───── Dataset entries ─────

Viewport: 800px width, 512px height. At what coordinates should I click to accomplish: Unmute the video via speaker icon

─────
───── Dataset entries ─────

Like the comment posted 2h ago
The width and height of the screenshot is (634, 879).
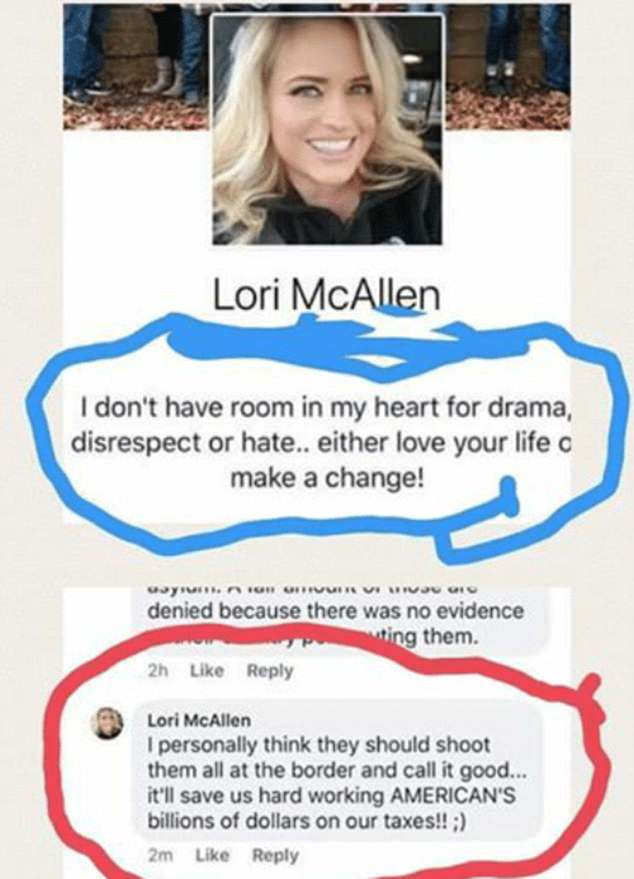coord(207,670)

─────
───── Dataset entries ─────

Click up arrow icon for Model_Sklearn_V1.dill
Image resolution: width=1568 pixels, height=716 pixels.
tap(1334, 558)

─────

• Problem statement: Take every line from the data that contains the word "icon".

• Answer box:
Viewport: 800px width, 512px height. At what coordinates should I click to accomplish: Unmute the video via speaker icon
Click up arrow icon for Model_Sklearn_V1.dill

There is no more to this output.